Word for word, retype every entry in the listing.

TASK DATA -
"""
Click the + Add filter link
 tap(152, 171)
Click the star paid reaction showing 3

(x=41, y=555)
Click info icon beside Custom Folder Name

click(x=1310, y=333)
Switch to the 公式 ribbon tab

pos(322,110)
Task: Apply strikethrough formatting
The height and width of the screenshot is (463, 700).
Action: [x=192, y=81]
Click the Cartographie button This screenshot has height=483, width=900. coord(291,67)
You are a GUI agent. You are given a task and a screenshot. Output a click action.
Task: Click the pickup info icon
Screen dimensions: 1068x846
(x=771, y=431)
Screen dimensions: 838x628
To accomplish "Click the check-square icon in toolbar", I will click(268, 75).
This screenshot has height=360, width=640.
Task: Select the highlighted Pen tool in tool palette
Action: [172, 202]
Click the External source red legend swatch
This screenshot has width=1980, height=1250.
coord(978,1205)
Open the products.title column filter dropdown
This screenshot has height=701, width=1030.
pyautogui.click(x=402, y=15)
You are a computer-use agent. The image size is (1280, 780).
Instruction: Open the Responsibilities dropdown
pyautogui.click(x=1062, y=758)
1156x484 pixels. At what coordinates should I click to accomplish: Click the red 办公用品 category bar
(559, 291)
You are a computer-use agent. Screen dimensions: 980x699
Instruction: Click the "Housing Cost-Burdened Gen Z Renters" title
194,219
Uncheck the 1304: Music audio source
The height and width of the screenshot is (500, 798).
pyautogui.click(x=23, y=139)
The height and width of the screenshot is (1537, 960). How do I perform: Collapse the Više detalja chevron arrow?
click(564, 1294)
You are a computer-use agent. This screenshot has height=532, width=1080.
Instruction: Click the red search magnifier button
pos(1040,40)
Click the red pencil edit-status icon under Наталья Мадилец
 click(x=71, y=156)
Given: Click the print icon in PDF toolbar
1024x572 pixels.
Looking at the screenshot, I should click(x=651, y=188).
"""
ANSWER SECTION -
Click the + Add filter link
 tap(152, 171)
Click the star paid reaction showing 3

(x=41, y=555)
Click info icon beside Custom Folder Name

click(x=1310, y=333)
Switch to the 公式 ribbon tab

pos(322,110)
Task: Apply strikethrough formatting
The height and width of the screenshot is (463, 700).
Action: [x=192, y=81]
Click the Cartographie button This screenshot has height=483, width=900. coord(291,67)
You are a GUI agent. You are given a task and a screenshot. Output a click action.
Task: Click the pickup info icon
Screen dimensions: 1068x846
(x=771, y=431)
Screen dimensions: 838x628
To accomplish "Click the check-square icon in toolbar", I will click(268, 75).
This screenshot has height=360, width=640.
Task: Select the highlighted Pen tool in tool palette
Action: [172, 202]
Click the External source red legend swatch
This screenshot has width=1980, height=1250.
coord(978,1205)
Open the products.title column filter dropdown
This screenshot has height=701, width=1030.
pyautogui.click(x=402, y=15)
You are a computer-use agent. The image size is (1280, 780).
Instruction: Open the Responsibilities dropdown
pyautogui.click(x=1062, y=758)
1156x484 pixels. At what coordinates should I click to accomplish: Click the red 办公用品 category bar
(559, 291)
You are a computer-use agent. Screen dimensions: 980x699
Instruction: Click the "Housing Cost-Burdened Gen Z Renters" title
194,219
Uncheck the 1304: Music audio source
The height and width of the screenshot is (500, 798).
pyautogui.click(x=23, y=139)
The height and width of the screenshot is (1537, 960). How do I perform: Collapse the Više detalja chevron arrow?
click(564, 1294)
You are a computer-use agent. This screenshot has height=532, width=1080.
Instruction: Click the red search magnifier button
pos(1040,40)
Click the red pencil edit-status icon under Наталья Мадилец
 click(x=71, y=156)
Given: Click the print icon in PDF toolbar
1024x572 pixels.
Looking at the screenshot, I should click(x=651, y=188).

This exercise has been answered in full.